TASK DIRECTIONS
Nothing in the entries may change when you repeat them, and no images may appear.

SUPPLIED DATA
※
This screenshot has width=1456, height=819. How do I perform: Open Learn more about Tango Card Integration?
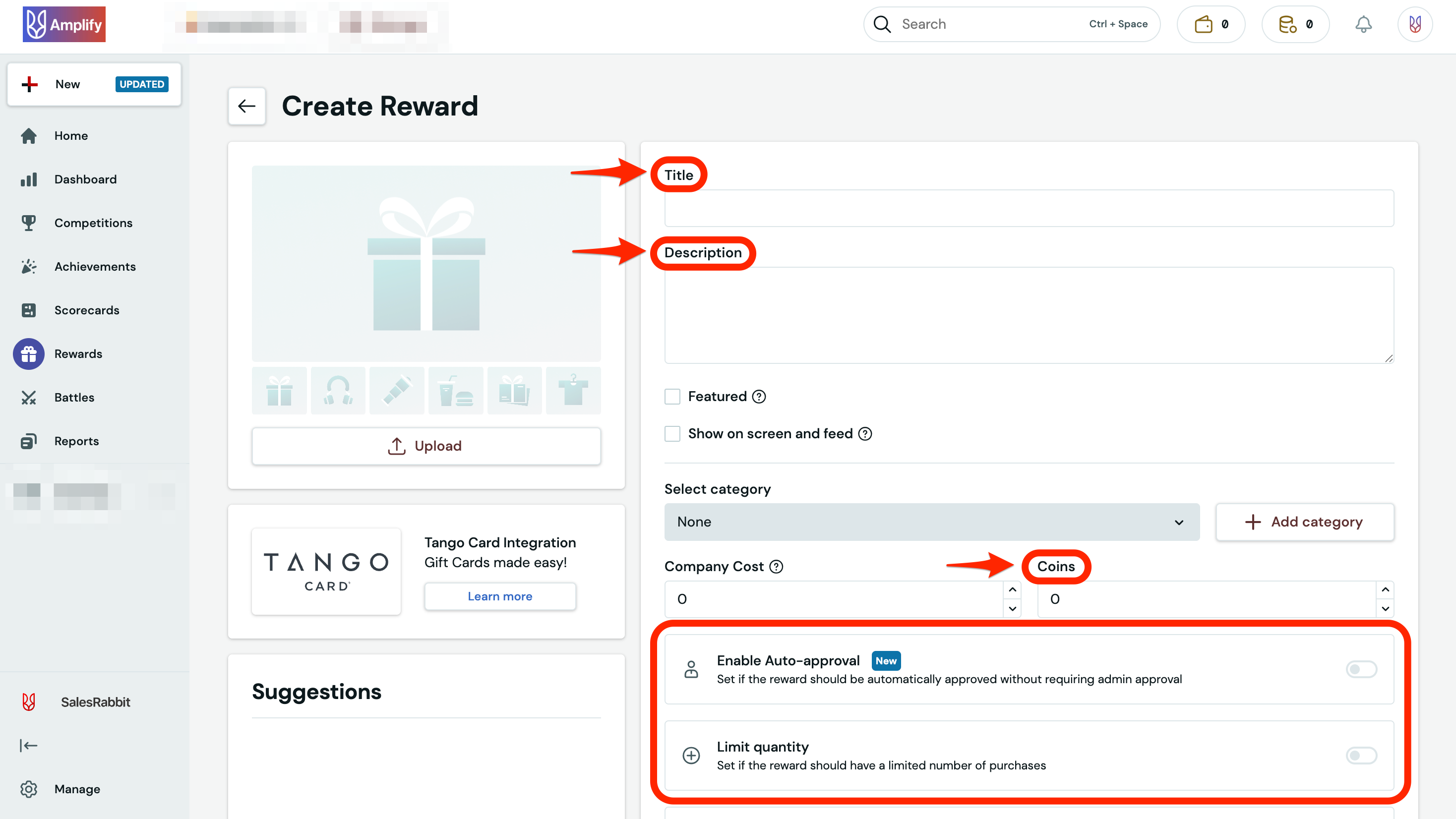500,596
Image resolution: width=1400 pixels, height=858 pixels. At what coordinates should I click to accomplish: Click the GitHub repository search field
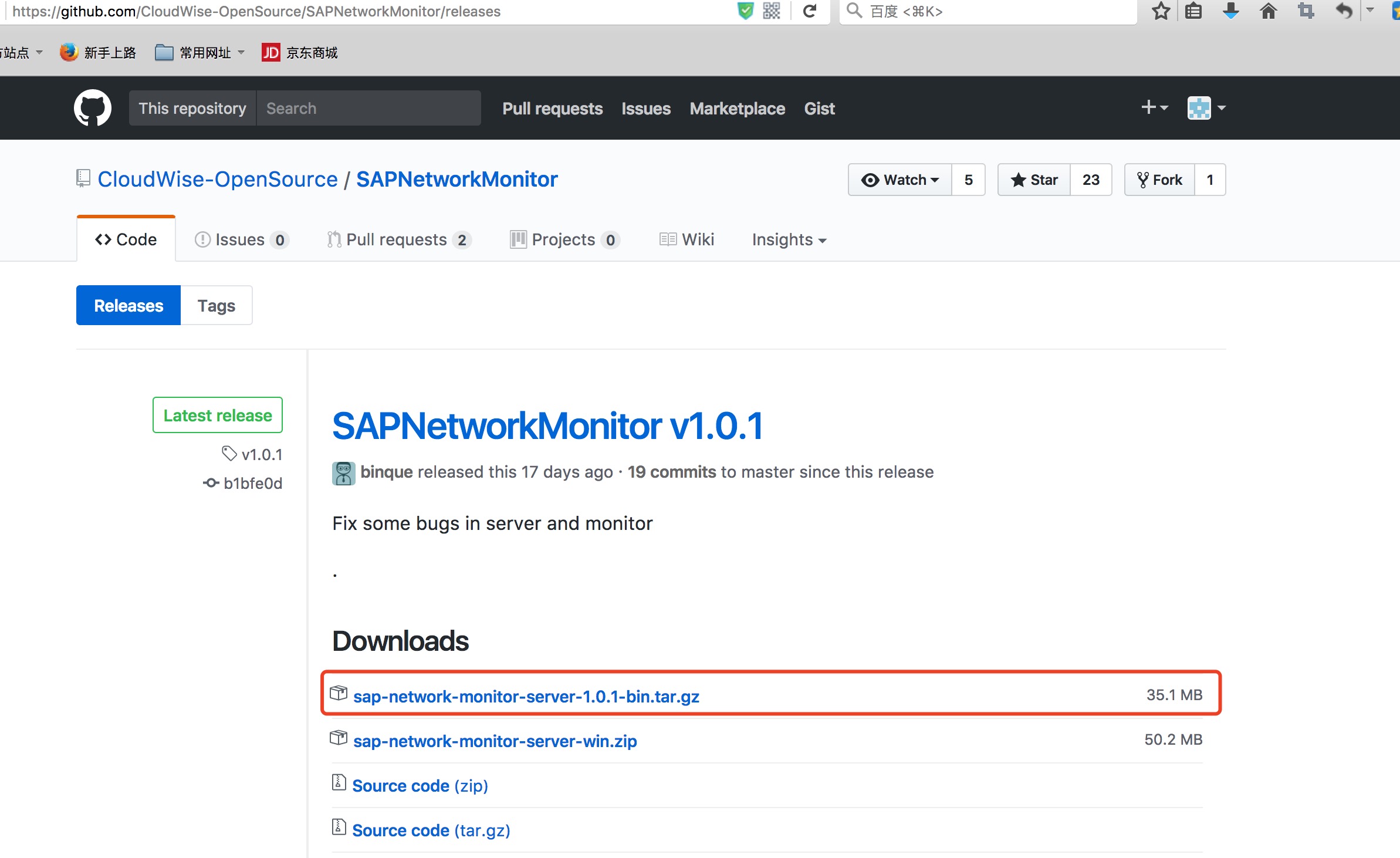coord(368,108)
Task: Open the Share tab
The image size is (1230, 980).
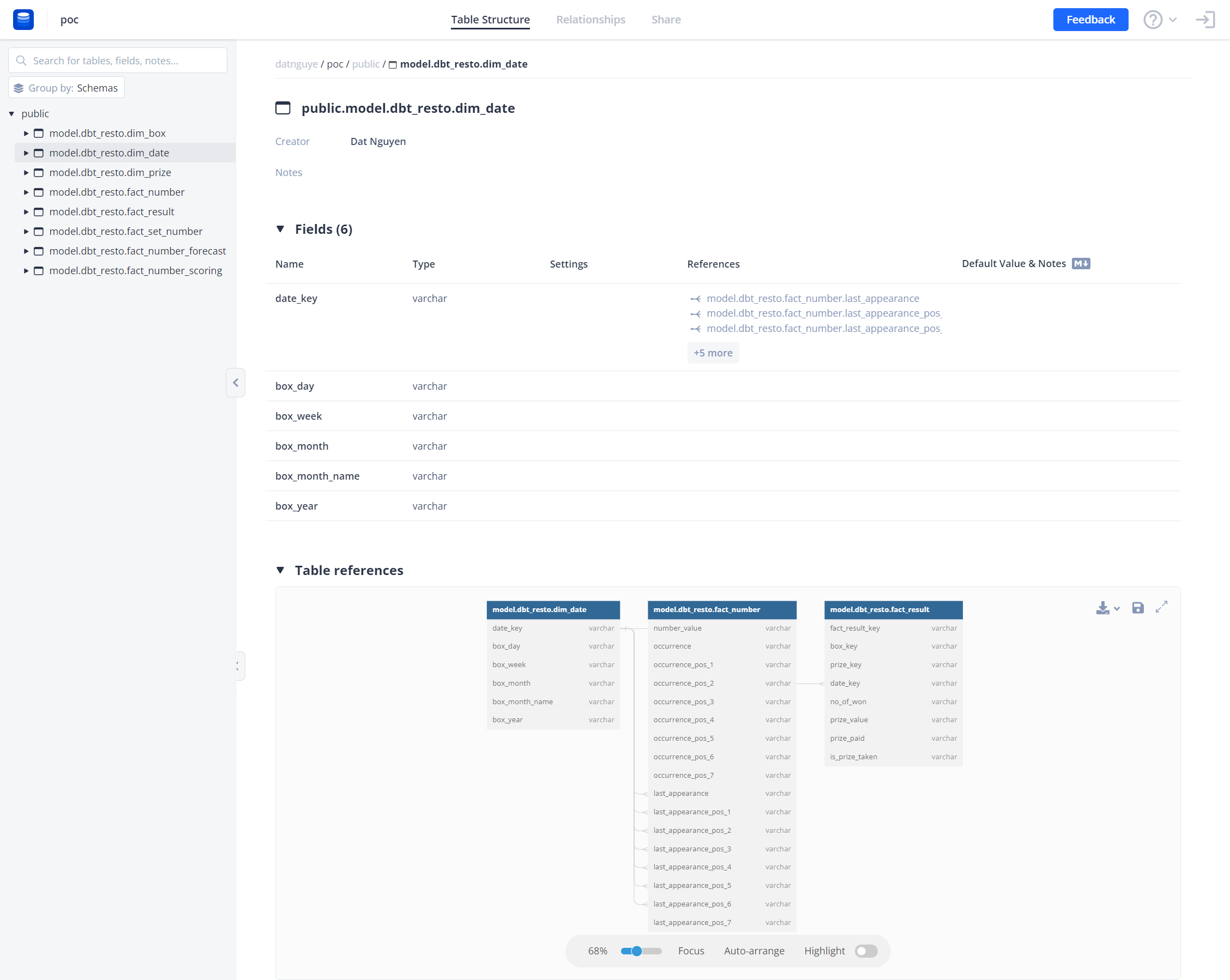Action: pos(666,19)
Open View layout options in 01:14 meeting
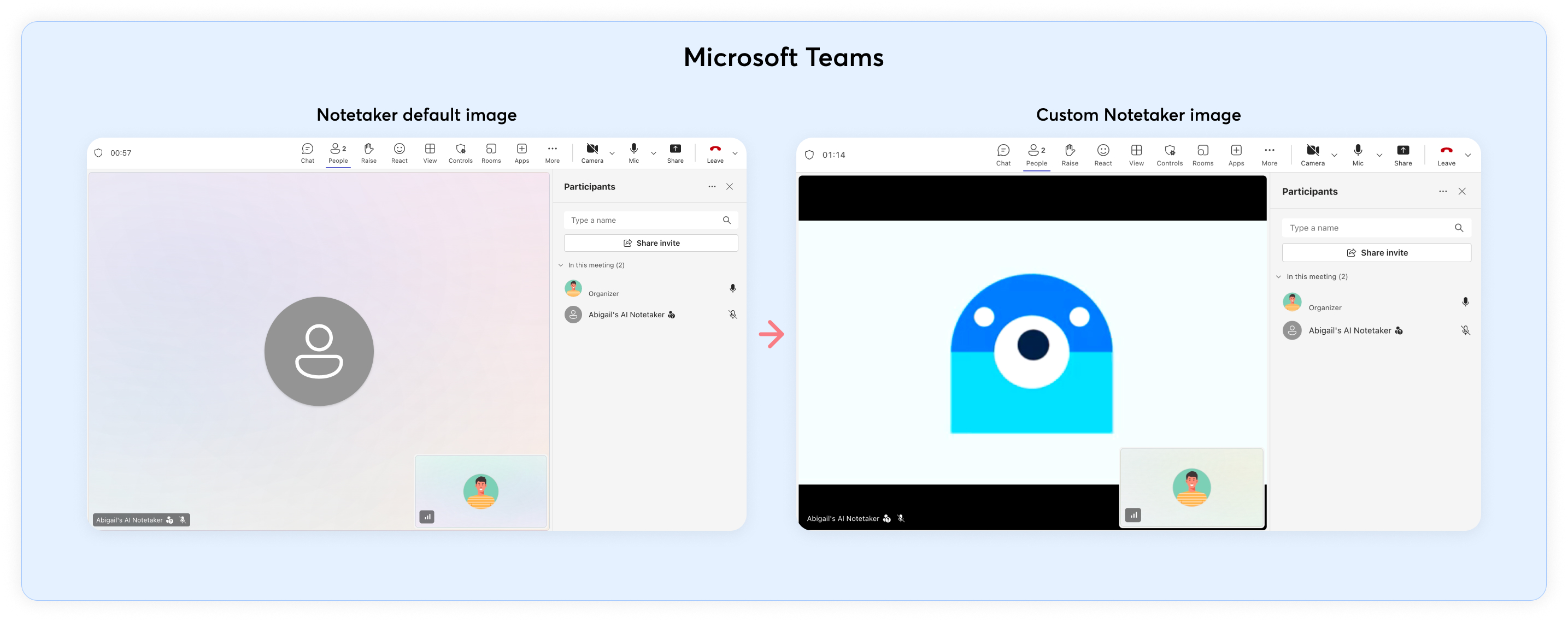The width and height of the screenshot is (1568, 622). [1136, 154]
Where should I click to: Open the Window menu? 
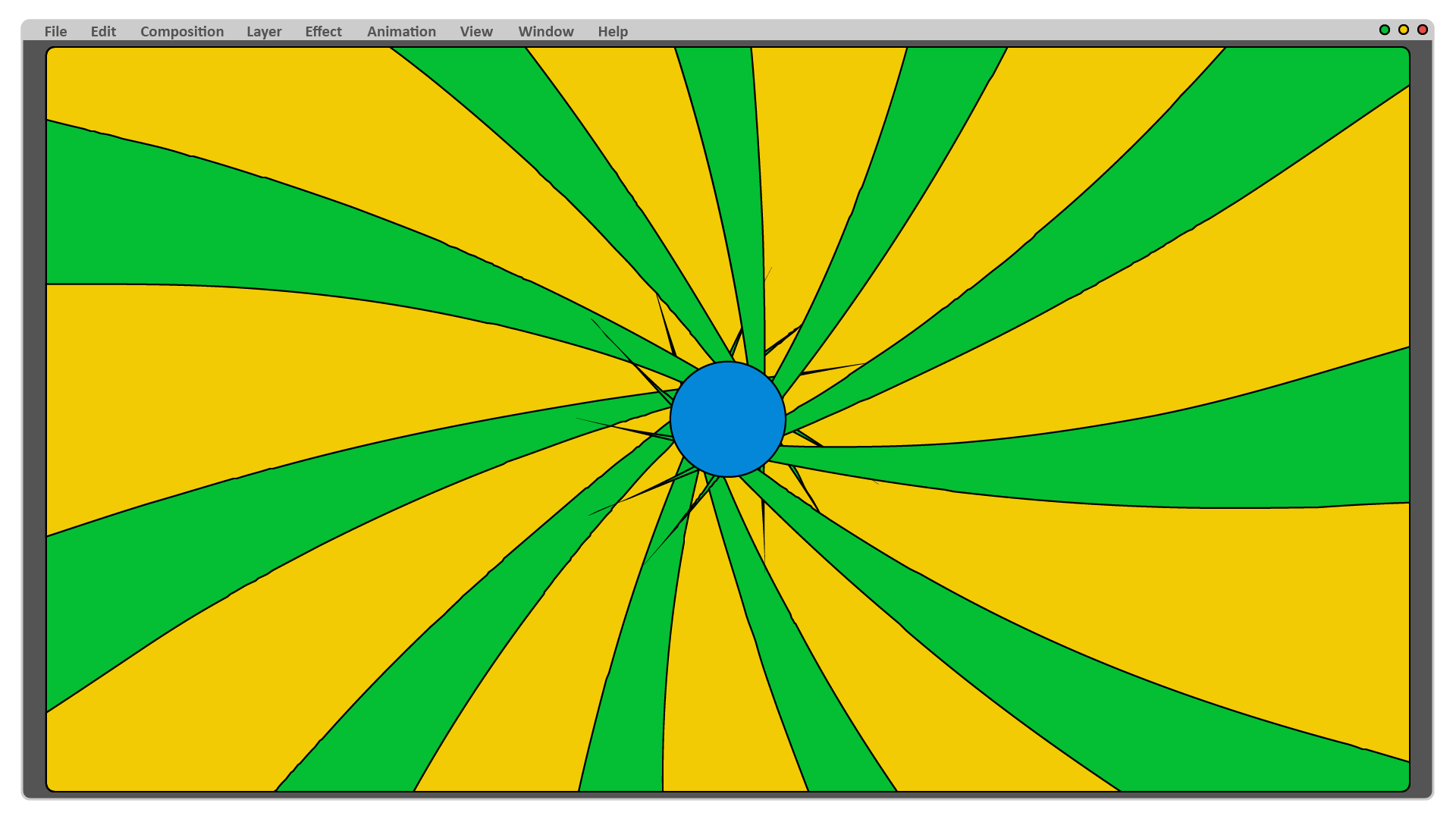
※
OUTPUT FOR THIS EXERCISE
This screenshot has width=1456, height=819. How do I perform: Open Learn more about Tango Card Integration?
500,596
Image resolution: width=1400 pixels, height=858 pixels. At what coordinates should I click to accomplish: Click the GitHub repository search field
coord(368,108)
Task: Open the Share tab
The image size is (1230, 980).
Action: pos(666,19)
Open View layout options in 01:14 meeting
The width and height of the screenshot is (1568, 622). [1136, 154]
Where should I click to: Open the Window menu? 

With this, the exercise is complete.